There are several noteworthy points in explaining EMDR. This method is based on Shapiro’s (33) accelerated data processing model. The innate physiological system of humans is configured to process information about mental health. This information processing system is designed for mental health recovery as the rest of the body heals physiologically after injury. Traumatic life events create pathological patterns of emotions, behaviors, cognitions, feelings, and related structures (27). Pathological structures occur due to the lack of information processing; traumatic information accumulates stagnant, unresolved, and fixed as it occurs. Irritating old experiences are stored in the nervous system in a special state, causing the trauma to get “stuck” or “blocked” in the nervous physiology (33). Psychological trauma continues after the fact due to routine stimuli, emotions, and negative thoughts, recalling such traumatic memories and coordinating the patient’s actions with the trauma. In other words, the lack of processing or a proper solution leads the patient to emotionally and behaviorally react to the trauma. When a person is stuck in an irritating and stimulating state, current events continuously set the trauma in motion and lead to the expression of trauma in the form of nightmares, flashbacks, intrusive thoughts, and avoidance (35). Thus, unblocking this system and transforming memories will change personality traits. To unblock the information process system, the EMDR method is used more commonly than eye saccades. Therefore, this therapy can unlock the nervous system, like rapid eye movements during dreams.

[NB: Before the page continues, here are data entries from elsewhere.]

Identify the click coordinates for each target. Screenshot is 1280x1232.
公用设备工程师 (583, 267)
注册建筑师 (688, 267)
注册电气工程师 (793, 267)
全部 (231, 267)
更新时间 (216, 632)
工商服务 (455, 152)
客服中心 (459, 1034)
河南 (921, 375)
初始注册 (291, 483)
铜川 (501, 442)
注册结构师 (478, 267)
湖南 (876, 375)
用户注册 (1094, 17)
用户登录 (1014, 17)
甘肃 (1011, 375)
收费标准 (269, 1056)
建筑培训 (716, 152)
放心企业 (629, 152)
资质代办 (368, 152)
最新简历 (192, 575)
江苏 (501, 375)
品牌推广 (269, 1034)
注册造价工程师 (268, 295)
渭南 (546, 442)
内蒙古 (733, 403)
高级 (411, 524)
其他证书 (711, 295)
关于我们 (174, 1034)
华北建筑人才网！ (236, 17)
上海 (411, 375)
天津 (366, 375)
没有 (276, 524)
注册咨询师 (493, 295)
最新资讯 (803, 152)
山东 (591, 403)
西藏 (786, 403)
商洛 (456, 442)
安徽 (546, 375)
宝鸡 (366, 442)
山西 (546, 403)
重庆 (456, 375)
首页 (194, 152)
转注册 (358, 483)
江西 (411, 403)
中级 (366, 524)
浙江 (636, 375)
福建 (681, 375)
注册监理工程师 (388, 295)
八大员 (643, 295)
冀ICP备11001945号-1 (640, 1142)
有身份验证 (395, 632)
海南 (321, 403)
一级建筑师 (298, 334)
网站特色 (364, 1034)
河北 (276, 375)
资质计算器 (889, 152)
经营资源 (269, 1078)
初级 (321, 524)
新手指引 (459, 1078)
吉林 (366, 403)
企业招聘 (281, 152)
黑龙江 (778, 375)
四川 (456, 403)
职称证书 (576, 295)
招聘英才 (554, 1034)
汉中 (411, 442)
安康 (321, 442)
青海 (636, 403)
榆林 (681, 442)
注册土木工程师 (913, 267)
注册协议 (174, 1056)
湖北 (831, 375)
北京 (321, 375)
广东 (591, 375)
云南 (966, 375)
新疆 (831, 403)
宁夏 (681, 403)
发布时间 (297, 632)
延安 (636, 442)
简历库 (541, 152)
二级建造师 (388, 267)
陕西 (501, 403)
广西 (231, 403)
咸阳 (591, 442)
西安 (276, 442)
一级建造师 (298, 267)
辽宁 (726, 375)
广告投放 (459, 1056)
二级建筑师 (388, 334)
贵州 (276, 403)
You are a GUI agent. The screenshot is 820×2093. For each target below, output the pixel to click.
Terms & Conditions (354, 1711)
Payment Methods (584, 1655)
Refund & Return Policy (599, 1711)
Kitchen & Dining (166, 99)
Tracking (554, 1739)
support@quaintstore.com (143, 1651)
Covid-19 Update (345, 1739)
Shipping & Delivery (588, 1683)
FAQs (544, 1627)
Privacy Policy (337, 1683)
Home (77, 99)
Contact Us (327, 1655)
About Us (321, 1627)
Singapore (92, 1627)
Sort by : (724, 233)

This study had certain methodological limitations, the most important of which were the process of selecting participants, the small sample size, and the inability to directly supervise exercises. Furthermore, since the statistical population covered all veterans suffering from PTSD in Ahvaz, the results must be cautiously generalized.
It is suggested that therapists employ EMDR and computer-based cognitive rehabilitation as new and multi-dimensional therapeutic techniques alongside other treatments for the psychological disorders of veterans and prioritize this therapeutic approach in treating psychological disorders.